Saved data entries
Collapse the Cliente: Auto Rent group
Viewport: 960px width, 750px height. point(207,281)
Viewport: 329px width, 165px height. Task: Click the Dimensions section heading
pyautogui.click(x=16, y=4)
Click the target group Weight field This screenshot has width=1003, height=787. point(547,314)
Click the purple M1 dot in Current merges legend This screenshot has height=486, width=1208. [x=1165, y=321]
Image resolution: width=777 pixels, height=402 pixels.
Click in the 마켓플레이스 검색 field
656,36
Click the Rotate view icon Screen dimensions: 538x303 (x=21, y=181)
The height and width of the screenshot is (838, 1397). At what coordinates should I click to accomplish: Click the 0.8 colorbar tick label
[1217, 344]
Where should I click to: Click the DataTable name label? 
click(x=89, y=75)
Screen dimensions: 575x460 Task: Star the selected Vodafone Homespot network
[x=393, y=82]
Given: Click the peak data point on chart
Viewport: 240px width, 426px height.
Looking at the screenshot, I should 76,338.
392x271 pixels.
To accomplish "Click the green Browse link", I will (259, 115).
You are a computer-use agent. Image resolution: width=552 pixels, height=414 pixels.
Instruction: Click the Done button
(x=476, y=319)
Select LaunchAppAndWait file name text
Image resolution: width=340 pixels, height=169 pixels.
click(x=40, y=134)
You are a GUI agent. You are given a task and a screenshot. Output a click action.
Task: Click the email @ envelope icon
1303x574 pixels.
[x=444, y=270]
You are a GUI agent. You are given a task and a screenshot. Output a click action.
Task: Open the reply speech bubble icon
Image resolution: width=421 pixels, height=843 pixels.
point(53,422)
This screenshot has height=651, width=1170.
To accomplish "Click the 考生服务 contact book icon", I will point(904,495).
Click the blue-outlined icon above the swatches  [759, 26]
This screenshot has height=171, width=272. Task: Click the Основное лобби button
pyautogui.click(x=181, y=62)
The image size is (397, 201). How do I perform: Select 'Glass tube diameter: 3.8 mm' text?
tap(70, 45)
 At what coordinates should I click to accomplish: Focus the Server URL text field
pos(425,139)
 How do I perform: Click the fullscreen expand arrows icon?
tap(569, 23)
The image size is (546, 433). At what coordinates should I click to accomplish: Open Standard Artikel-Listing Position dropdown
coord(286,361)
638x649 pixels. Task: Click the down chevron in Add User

(TASK REQUIREMENTS): Repeat every entry word for word.

(YOUR RESPONSE):
Collapse the Cliente: Auto Rent group
Viewport: 960px width, 750px height. point(207,281)
Viewport: 329px width, 165px height. Task: Click the Dimensions section heading
pyautogui.click(x=16, y=4)
Click the target group Weight field This screenshot has width=1003, height=787. point(547,314)
Click the purple M1 dot in Current merges legend This screenshot has height=486, width=1208. [x=1165, y=321]
Image resolution: width=777 pixels, height=402 pixels.
Click in the 마켓플레이스 검색 field
656,36
Click the Rotate view icon Screen dimensions: 538x303 (x=21, y=181)
The height and width of the screenshot is (838, 1397). At what coordinates should I click to accomplish: Click the 0.8 colorbar tick label
[1217, 344]
Where should I click to: Click the DataTable name label? 
click(x=89, y=75)
Screen dimensions: 575x460 Task: Star the selected Vodafone Homespot network
[x=393, y=82]
Given: Click the peak data point on chart
Viewport: 240px width, 426px height.
Looking at the screenshot, I should 76,338.
392x271 pixels.
To accomplish "Click the green Browse link", I will (259, 115).
You are a computer-use agent. Image resolution: width=552 pixels, height=414 pixels.
Instruction: Click the Done button
(x=476, y=319)
Select LaunchAppAndWait file name text
Image resolution: width=340 pixels, height=169 pixels.
click(x=40, y=134)
You are a GUI agent. You are given a task and a screenshot. Output a click action.
Task: Click the email @ envelope icon
1303x574 pixels.
[x=444, y=270]
You are a GUI agent. You are given a task and a screenshot. Output a click action.
Task: Open the reply speech bubble icon
Image resolution: width=421 pixels, height=843 pixels.
point(53,422)
This screenshot has height=651, width=1170.
To accomplish "Click the 考生服务 contact book icon", I will point(904,495).
Click the blue-outlined icon above the swatches  [759, 26]
This screenshot has height=171, width=272. Task: Click the Основное лобби button
pyautogui.click(x=181, y=62)
The image size is (397, 201). How do I perform: Select 'Glass tube diameter: 3.8 mm' text?
tap(70, 45)
 At what coordinates should I click to accomplish: Focus the Server URL text field
pos(425,139)
 How do I perform: Click the fullscreen expand arrows icon?
tap(569, 23)
The image size is (546, 433). At what coordinates should I click to accomplish: Open Standard Artikel-Listing Position dropdown
coord(286,361)
638x649 pixels. Task: Click the down chevron in Add User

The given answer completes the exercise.